Rossmann Sales Forecasting & Causal Analysis

Overview

This project applies forecasting and causal inference to the Rossmann Store Sales Kaggle dataset — daily sales records for 1,115 German drugstores from 2013 to 2015. It has two objectives:

Forecasting — benchmark a full model matrix (OLS variants, Random Forest, XGBoost, LightGBM, CatBoost, MLP, Prophet) on RMSPE, the Kaggle competition metric.
Causal inference — move beyond naive correlations to estimate the causal effect of (a) nearby competitor openings using Regression Discontinuity in Time, and (b) promotional campaigns using a Causal Forest with Double ML.

Results at a Glance

Forecasting — all-stores RMSPE (validation: May–Jul 2015)

Model	RMSPE	Notes
Seasonal naive	0.1767	Same day 52 weeks prior
OLS structural (linear)	0.2302	Calendar + promo, raw sales target
OLS structural (mult)	0.2095	Calendar + promo, log(Sales) target
MLP	0.1835	2-layer neural network
OLS predictive (linear)	0.1607	Lag features replace store FE
OLS predictive (mult)	0.1525	Log-lags + log(Sales) target
Random Forest	0.1455	200 trees, log(Sales) target
CatBoost	0.1375	Native categorical support
LightGBM ★	0.1315	Best — histogram boosting, full feature set
Prophet (20-store sample)	~0.1498	Per-store time-series model; no lag features

Store 70 — single-store vs global models

Model	Single-store	Global (filtered)
OLS structural (mult)	0.1270	0.1235
OLS predictive (mult)	0.1252	0.1267
Random Forest	0.1116	0.1184
XGBoost	0.1111	—
CatBoost	—	0.1027
LightGBM ★	—	0.0982

RMSPE comparison chart across all model families — RMSPE league table — all models, both scopes (lower is better).

Actual vs LightGBM predicted sales for store 70 — Store 70 — actual daily sales vs LightGBM forecast over the full validation period (May–Jul 2015).

Methodology

Feature engineering

Raw date and store metadata are transformed into a rich feature set before any model sees the data.

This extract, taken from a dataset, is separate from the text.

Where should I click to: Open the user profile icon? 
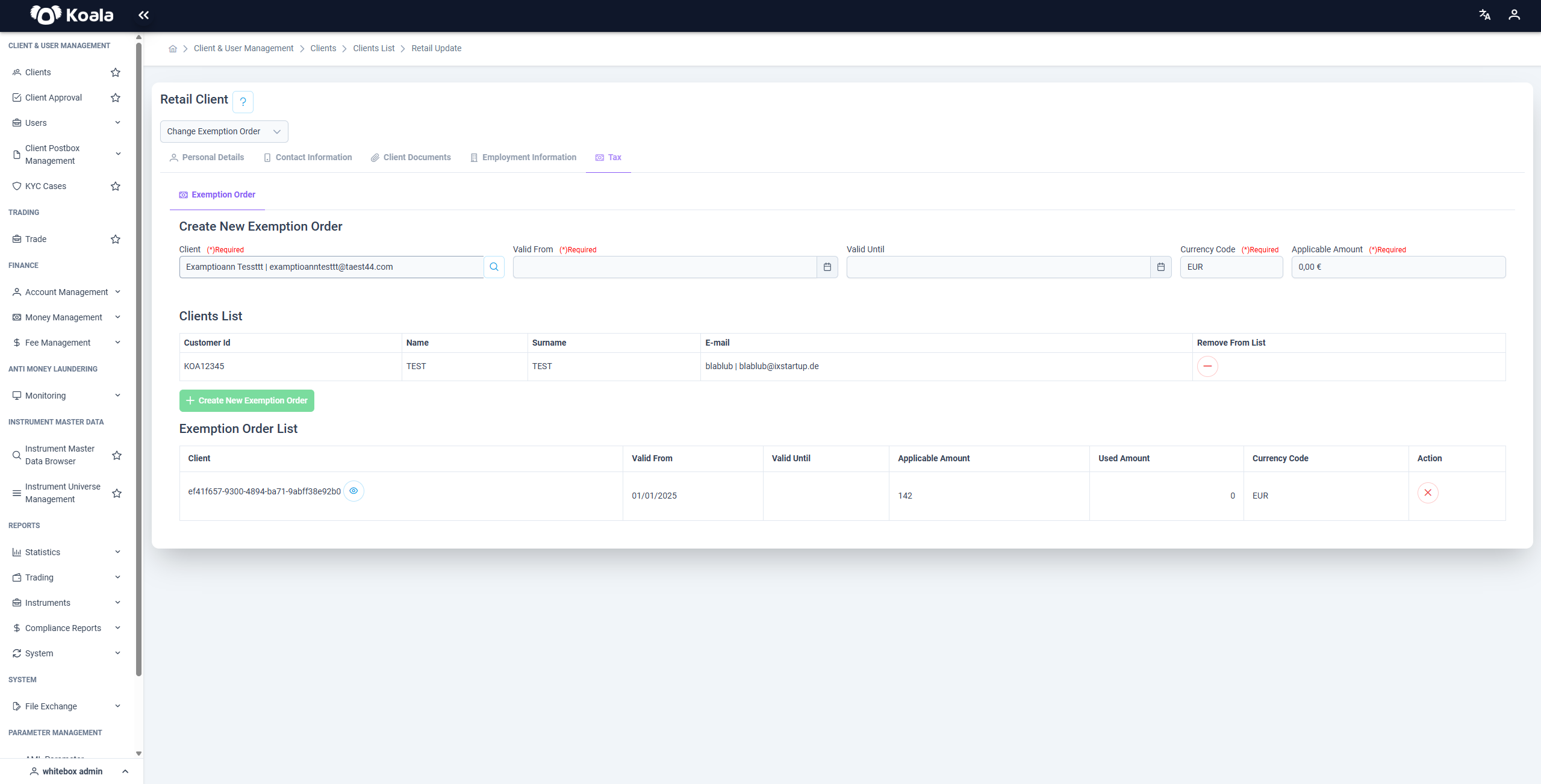[1514, 15]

Key decisions:

Same-condition lags — the previous occurrence with the same day-of-week and Promo status (sales_lag_same_cond) turns out to be the single strongest predictor, beating any calendar or store-metadata feature.
Christmas/New Year dummies — one binary column per calendar date (Dec 15–24, Dec 26–31, Jan 2) so the model learns each day's multiplier independently rather than forcing a smooth polynomial through the holiday window.
Competition transition features — comp_opened_last_6m and days_since_comp_opened signal to ML models that lag features are unreliable during the 6-month window after a nearby competitor opens (the lag still reflects pre-competition actuals).
All lag features are computed on the full dataset sorted by date before the train/val split, so test-period rows look back into training actuals without leakage.

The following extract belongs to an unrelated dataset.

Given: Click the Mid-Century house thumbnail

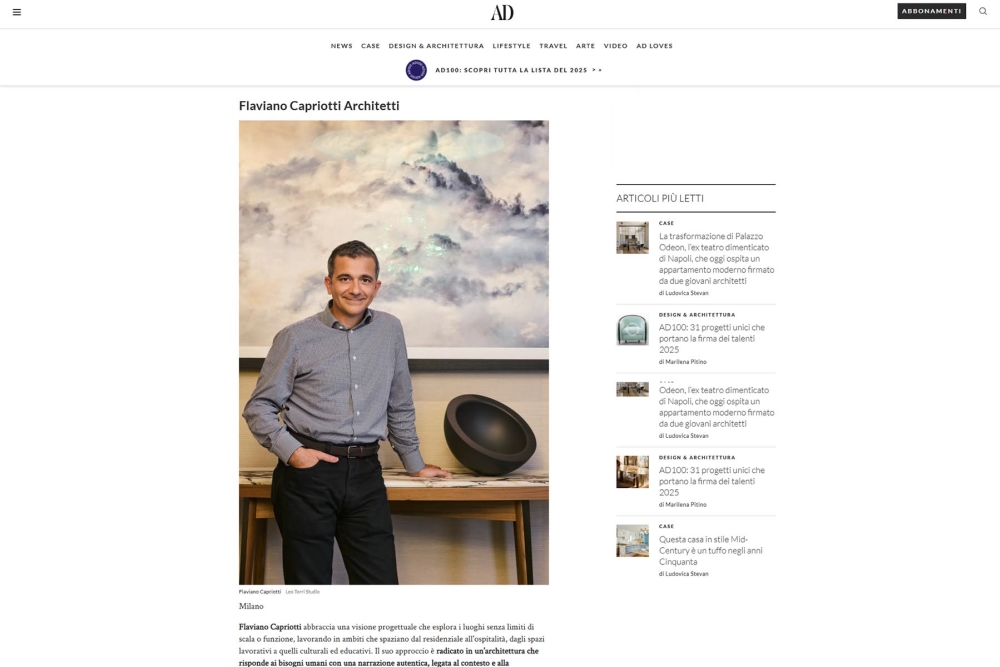Looking at the screenshot, I should [x=632, y=541].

Model matrix — structural vs predictive

OLS models are organised along two axes:

	Structural	Predictive
Multiplicative (log target)	OLS-SM	OLS-PM
Linear (raw target)	OLS-SL	OLS-PL

Structural models use calendar and promo features; store fixed effects (absorbed via within-store demeaning — Frisch-Waugh theorem) leave coefficients as clean seasonal multipliers. Predictive models replace store fixed effects with lag/rolling features. The same-condition lag already encodes Promo status by construction, so Promo is excluded as a separate predictor.

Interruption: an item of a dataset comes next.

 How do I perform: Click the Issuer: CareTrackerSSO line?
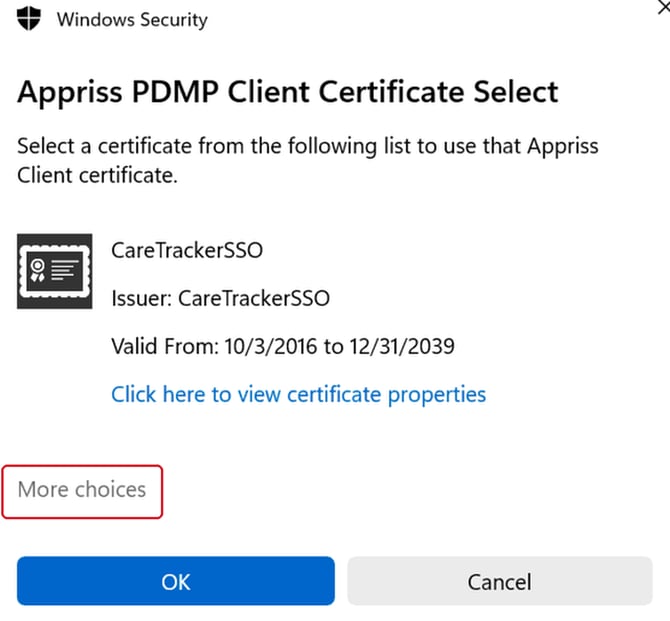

LightGBM feature importance (SHAP)

LightGBM SHAP feature importance — Mean |SHAP| values for the global LightGBM model — lag features dominate, followed by seasonal calendar features. Competition and promotion features contribute measurably but are secondary to the store's own recent history.

Prediction error distributions — % prediction error distribution — violin plots for seasonal naive, OLS predictive, and LightGBM. LightGBM has a substantially tighter and more symmetric error distribution.

Causal Analysis I — Competitor Opening Effect

Identification: Regression Discontinuity in Time (RDiT)

CompetitionOpenSinceYear/Month records when the nearest competitor opened. For each of 163 treated stores (competitor opened mid-window, with ≥60 days either side), we estimate a sharp discontinuity model within a ±90 day bandwidth:

log(Sales_it) = α + β·POST_it + γ·t + δ·POST_it·t + ε_it

β captures the immediate level shift at the opening. Store fixed effects are absorbed by within-store demeaning. Standard errors are HC3-robust.

Key finding Competitor opening reduces sales by approximately −2.9% (β = −0.030, 95% CI [−0.041, −0.019]). The placebo test (fake opening 6 months early) gives β = +0.004, p = 0.57 — pre-trends are clean.

Event study around competitor opening — Monthly average (residualised) log sales around the competitor opening date. The drop at t = 0 is visible and persistent for the first few months.

RDiT scatter with fitted trend lines — RDiT: weekly-binned log sales vs days to opening. Blue trend = pre-opening, coral trend = post-opening. The level shift at t = 0 (red dashed) is the β estimate.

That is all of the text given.